**REQUIRED ACTION**
Show each line of the records in which the word "star" occurs.

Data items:
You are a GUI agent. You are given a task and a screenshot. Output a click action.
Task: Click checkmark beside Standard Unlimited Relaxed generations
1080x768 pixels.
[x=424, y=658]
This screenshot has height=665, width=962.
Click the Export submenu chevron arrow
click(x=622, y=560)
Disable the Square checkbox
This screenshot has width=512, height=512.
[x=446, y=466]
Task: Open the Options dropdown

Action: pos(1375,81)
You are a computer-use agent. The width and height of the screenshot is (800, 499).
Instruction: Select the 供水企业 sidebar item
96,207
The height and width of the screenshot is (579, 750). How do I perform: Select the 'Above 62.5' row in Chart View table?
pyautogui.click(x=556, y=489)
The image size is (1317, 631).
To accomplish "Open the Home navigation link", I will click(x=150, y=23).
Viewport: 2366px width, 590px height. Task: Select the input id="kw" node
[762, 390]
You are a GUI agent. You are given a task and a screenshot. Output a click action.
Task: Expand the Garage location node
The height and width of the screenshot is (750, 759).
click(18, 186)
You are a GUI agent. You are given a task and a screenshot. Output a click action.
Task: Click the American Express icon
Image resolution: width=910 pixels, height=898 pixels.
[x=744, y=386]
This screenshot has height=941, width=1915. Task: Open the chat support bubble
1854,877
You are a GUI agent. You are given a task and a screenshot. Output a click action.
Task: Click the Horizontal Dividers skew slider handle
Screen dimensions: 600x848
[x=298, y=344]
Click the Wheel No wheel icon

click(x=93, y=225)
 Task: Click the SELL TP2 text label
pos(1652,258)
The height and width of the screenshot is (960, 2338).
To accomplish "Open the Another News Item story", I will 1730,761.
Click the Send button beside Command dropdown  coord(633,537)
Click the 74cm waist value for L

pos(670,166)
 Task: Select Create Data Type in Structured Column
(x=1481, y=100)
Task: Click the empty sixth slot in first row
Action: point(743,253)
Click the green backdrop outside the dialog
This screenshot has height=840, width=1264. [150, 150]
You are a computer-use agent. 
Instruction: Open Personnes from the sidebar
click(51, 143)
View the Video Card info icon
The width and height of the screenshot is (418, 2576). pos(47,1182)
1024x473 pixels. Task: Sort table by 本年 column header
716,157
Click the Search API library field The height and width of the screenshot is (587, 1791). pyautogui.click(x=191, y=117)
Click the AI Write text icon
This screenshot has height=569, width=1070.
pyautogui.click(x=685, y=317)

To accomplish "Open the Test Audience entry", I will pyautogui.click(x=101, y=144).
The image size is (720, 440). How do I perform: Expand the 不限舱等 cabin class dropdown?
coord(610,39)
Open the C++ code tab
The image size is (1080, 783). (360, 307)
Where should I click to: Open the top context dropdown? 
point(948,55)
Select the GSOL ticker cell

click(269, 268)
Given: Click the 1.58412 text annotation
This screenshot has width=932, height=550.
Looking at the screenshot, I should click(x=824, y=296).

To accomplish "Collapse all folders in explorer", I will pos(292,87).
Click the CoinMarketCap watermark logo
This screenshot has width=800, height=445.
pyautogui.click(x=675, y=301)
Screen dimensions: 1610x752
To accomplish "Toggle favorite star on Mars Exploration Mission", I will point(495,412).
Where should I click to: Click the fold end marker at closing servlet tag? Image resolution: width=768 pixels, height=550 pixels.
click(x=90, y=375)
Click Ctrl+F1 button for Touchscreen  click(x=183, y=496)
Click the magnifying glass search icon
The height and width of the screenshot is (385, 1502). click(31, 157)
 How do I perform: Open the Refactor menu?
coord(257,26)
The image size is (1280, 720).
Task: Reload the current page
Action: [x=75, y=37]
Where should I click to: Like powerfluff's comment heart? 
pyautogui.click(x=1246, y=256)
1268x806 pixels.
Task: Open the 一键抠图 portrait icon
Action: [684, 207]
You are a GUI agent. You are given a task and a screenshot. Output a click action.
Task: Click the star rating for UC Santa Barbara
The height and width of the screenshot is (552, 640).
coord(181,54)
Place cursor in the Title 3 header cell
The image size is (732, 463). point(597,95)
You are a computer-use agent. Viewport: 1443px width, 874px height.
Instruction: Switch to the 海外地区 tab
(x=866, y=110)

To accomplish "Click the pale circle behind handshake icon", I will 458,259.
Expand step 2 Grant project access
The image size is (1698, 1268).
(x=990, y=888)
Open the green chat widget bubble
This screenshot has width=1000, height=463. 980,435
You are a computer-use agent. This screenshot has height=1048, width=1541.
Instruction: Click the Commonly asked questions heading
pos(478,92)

**SOLUTION**
To accomplish "Toggle favorite star on Mars Exploration Mission", I will point(495,412).
Task: Click the star rating for UC Santa Barbara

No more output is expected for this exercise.